▶ Your assignment
The entries below should be copied exactly and completely.

▶ Input
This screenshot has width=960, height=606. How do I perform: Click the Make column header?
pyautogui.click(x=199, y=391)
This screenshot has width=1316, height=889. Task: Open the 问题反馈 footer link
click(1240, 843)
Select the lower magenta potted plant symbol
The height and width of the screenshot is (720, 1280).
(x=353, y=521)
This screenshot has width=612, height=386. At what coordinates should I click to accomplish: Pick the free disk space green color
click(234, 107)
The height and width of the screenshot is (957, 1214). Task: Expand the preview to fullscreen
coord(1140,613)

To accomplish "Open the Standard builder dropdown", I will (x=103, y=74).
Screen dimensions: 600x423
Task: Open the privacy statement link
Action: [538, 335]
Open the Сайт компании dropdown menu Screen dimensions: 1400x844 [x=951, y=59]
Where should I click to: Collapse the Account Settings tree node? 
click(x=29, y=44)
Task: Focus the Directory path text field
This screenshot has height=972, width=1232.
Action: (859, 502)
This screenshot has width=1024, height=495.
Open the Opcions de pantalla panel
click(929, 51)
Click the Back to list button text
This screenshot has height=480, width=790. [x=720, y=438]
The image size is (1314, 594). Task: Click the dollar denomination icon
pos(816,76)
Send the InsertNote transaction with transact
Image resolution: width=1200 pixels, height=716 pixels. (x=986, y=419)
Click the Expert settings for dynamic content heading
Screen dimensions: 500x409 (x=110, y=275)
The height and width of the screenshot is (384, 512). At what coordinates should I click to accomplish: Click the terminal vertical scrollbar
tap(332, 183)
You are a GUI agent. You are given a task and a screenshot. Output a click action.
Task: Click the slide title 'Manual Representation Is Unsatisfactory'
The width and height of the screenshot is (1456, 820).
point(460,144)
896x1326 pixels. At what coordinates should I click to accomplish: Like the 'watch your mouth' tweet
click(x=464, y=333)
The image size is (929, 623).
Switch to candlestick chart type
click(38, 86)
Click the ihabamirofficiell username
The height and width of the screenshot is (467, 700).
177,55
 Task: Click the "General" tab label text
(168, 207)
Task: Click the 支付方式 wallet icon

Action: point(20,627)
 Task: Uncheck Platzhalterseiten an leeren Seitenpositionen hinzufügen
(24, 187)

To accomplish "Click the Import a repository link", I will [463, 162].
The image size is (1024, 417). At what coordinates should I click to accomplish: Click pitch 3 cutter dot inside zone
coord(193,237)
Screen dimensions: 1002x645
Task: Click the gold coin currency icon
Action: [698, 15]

▶ Exercise answer
This screenshot has width=960, height=606. How do I perform: Click the Make column header?
pyautogui.click(x=199, y=391)
This screenshot has width=1316, height=889. Task: Open the 问题反馈 footer link
click(1240, 843)
Select the lower magenta potted plant symbol
The height and width of the screenshot is (720, 1280).
(x=353, y=521)
This screenshot has width=612, height=386. At what coordinates should I click to accomplish: Pick the free disk space green color
click(234, 107)
The height and width of the screenshot is (957, 1214). Task: Expand the preview to fullscreen
coord(1140,613)

To accomplish "Open the Standard builder dropdown", I will (x=103, y=74).
Screen dimensions: 600x423
Task: Open the privacy statement link
Action: [538, 335]
Open the Сайт компании dropdown menu Screen dimensions: 1400x844 [x=951, y=59]
Where should I click to: Collapse the Account Settings tree node? 
click(x=29, y=44)
Task: Focus the Directory path text field
This screenshot has height=972, width=1232.
Action: (859, 502)
This screenshot has width=1024, height=495.
Open the Opcions de pantalla panel
click(929, 51)
Click the Back to list button text
This screenshot has height=480, width=790. [x=720, y=438]
The image size is (1314, 594). Task: Click the dollar denomination icon
pos(816,76)
Send the InsertNote transaction with transact
Image resolution: width=1200 pixels, height=716 pixels. (x=986, y=419)
Click the Expert settings for dynamic content heading
Screen dimensions: 500x409 (x=110, y=275)
The height and width of the screenshot is (384, 512). At what coordinates should I click to accomplish: Click the terminal vertical scrollbar
tap(332, 183)
You are a GUI agent. You are given a task and a screenshot. Output a click action.
Task: Click the slide title 'Manual Representation Is Unsatisfactory'
The width and height of the screenshot is (1456, 820).
point(460,144)
896x1326 pixels. At what coordinates should I click to accomplish: Like the 'watch your mouth' tweet
click(x=464, y=333)
The image size is (929, 623).
Switch to candlestick chart type
click(38, 86)
Click the ihabamirofficiell username
The height and width of the screenshot is (467, 700).
177,55
 Task: Click the "General" tab label text
(168, 207)
Task: Click the 支付方式 wallet icon

Action: point(20,627)
 Task: Uncheck Platzhalterseiten an leeren Seitenpositionen hinzufügen
(24, 187)

To accomplish "Click the Import a repository link", I will [463, 162].
The image size is (1024, 417). At what coordinates should I click to accomplish: Click pitch 3 cutter dot inside zone
coord(193,237)
Screen dimensions: 1002x645
Task: Click the gold coin currency icon
Action: [698, 15]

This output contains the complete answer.